▶ **INSTRUCTIONS TO FOLLOW**
A single number is the answer: how many lines of the entries contain the word "will"?

▶ **Collected data entries**

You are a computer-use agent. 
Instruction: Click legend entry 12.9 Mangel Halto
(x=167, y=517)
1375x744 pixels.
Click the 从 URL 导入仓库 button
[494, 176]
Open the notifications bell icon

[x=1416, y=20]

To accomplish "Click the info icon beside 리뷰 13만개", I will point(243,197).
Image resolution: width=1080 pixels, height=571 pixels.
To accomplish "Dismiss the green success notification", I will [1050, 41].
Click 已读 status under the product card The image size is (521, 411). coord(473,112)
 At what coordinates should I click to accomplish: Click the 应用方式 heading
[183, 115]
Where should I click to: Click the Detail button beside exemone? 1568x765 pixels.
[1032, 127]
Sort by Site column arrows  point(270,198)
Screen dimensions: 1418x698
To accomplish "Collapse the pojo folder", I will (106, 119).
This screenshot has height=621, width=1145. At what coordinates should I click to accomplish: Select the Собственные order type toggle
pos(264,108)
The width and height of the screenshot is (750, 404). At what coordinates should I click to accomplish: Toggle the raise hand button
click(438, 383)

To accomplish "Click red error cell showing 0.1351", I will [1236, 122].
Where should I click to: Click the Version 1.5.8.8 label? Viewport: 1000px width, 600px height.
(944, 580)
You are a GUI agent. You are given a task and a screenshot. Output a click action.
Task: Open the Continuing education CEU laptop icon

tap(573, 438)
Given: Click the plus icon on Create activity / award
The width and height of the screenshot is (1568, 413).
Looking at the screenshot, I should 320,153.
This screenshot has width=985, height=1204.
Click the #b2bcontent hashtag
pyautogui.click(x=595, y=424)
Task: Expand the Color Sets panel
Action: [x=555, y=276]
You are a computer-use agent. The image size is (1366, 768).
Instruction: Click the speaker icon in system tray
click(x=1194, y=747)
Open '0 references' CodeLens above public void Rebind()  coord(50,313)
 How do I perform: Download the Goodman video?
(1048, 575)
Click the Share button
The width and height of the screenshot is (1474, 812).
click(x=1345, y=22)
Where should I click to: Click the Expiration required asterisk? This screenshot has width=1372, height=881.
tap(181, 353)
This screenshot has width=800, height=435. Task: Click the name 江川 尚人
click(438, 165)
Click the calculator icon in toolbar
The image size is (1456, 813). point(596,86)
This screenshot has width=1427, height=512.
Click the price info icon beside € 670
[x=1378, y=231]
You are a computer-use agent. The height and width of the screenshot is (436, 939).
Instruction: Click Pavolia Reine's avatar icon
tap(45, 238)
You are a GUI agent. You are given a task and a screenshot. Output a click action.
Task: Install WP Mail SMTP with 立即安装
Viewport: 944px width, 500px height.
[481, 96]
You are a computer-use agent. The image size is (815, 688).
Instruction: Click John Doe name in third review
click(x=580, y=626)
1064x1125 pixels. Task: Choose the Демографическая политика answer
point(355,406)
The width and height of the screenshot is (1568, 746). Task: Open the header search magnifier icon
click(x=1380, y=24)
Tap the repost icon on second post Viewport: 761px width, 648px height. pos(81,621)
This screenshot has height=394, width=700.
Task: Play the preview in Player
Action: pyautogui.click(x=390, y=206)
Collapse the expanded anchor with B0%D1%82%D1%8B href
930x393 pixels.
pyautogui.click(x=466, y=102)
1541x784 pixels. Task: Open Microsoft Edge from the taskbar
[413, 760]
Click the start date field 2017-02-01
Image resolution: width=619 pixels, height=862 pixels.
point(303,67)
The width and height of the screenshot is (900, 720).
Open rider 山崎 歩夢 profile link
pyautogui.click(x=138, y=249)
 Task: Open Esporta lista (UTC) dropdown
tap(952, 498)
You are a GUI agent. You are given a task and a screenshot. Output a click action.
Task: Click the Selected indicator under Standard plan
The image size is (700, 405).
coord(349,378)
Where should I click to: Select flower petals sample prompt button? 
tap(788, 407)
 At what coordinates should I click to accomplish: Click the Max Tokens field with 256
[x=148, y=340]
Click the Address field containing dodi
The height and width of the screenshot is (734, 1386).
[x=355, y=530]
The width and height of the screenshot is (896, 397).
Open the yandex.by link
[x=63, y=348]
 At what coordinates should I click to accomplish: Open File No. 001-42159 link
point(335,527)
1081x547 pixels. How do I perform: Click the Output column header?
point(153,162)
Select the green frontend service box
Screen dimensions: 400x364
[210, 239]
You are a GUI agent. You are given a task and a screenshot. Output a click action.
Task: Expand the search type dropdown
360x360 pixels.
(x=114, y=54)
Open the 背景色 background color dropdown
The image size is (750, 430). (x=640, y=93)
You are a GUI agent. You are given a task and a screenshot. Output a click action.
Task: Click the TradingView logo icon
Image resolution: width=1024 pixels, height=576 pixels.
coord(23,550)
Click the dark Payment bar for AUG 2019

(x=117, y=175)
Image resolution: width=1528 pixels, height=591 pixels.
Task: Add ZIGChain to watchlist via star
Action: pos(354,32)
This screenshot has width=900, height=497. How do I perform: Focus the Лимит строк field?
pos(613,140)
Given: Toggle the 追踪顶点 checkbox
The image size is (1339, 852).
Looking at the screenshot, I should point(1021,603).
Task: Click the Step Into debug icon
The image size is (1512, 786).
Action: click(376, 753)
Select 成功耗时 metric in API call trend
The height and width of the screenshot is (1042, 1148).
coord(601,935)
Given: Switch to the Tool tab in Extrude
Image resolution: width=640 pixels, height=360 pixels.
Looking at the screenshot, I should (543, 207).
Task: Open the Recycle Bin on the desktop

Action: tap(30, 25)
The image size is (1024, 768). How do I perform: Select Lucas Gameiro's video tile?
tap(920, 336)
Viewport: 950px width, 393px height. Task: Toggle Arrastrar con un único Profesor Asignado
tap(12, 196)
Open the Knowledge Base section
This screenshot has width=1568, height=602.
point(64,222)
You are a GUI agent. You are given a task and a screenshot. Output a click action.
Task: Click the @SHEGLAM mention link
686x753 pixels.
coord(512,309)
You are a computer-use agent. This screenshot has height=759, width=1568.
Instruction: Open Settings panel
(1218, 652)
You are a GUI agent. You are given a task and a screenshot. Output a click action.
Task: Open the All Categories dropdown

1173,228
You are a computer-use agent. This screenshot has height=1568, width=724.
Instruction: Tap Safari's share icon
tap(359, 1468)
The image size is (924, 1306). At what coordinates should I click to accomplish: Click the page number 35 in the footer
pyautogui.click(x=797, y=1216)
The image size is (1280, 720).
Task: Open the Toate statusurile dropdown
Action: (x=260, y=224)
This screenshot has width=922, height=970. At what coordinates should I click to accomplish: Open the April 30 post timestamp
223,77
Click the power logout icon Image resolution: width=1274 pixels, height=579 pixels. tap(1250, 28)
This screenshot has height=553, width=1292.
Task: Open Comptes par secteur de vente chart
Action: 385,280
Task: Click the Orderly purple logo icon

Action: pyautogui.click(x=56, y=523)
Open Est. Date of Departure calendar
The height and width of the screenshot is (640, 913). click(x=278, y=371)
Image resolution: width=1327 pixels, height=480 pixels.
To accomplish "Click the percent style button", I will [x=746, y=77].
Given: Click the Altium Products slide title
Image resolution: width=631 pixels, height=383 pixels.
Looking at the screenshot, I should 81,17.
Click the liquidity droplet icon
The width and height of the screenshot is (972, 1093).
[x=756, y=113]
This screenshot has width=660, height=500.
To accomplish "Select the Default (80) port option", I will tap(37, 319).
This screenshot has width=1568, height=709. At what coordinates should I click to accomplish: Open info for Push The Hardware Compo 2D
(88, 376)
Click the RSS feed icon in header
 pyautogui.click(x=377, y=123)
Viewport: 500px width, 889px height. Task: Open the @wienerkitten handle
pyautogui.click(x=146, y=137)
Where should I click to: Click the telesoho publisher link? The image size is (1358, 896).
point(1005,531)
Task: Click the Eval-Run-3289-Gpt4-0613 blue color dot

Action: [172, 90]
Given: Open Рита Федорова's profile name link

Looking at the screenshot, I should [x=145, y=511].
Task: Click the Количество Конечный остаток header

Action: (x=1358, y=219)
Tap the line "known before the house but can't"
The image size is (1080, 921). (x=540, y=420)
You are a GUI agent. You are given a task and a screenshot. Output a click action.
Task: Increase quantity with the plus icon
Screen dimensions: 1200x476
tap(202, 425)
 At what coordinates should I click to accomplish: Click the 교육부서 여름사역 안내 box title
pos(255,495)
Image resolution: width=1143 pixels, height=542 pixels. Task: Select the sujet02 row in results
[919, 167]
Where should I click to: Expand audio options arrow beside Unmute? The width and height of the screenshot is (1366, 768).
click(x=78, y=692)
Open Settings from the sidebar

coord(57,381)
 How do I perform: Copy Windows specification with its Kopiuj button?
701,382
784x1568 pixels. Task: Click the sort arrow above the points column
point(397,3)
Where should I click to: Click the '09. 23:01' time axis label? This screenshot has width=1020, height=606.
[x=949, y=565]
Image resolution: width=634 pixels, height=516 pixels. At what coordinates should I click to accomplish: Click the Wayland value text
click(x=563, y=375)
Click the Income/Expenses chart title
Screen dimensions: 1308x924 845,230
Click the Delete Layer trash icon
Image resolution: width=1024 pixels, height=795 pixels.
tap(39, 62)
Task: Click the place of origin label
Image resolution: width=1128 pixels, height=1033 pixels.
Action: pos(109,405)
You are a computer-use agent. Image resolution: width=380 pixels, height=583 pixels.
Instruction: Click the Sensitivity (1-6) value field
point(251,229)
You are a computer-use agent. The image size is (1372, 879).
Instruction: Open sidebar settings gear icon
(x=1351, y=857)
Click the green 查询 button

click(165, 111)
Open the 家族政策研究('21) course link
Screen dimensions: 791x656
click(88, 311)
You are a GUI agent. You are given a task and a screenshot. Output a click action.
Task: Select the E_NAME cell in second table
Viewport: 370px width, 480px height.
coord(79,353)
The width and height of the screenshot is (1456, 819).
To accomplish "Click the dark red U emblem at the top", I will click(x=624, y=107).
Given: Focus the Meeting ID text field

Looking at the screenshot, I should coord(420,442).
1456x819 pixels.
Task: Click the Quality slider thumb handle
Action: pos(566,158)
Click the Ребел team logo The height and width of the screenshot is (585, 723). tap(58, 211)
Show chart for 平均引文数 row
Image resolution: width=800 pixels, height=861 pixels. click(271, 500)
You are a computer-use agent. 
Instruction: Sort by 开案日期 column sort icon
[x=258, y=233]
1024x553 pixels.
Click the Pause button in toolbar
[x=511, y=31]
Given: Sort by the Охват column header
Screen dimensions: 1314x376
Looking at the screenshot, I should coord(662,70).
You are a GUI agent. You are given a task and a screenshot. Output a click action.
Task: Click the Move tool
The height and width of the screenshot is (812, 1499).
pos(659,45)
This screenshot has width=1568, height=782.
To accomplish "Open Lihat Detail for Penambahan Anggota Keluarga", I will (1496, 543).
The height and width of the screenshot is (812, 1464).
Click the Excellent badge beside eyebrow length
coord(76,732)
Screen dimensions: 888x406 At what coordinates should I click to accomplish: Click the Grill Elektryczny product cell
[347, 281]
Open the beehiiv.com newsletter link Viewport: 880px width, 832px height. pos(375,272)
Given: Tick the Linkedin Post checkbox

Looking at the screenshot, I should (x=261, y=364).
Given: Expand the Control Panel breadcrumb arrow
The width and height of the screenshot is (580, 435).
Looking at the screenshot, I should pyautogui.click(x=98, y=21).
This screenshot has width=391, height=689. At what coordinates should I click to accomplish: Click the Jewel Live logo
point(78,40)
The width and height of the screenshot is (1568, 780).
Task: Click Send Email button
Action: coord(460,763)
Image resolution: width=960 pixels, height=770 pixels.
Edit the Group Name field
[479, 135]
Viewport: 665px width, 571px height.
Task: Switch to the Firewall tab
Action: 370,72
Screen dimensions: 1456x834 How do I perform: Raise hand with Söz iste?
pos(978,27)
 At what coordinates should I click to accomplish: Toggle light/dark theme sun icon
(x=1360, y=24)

▶ **WRITTEN SOLUTION**
8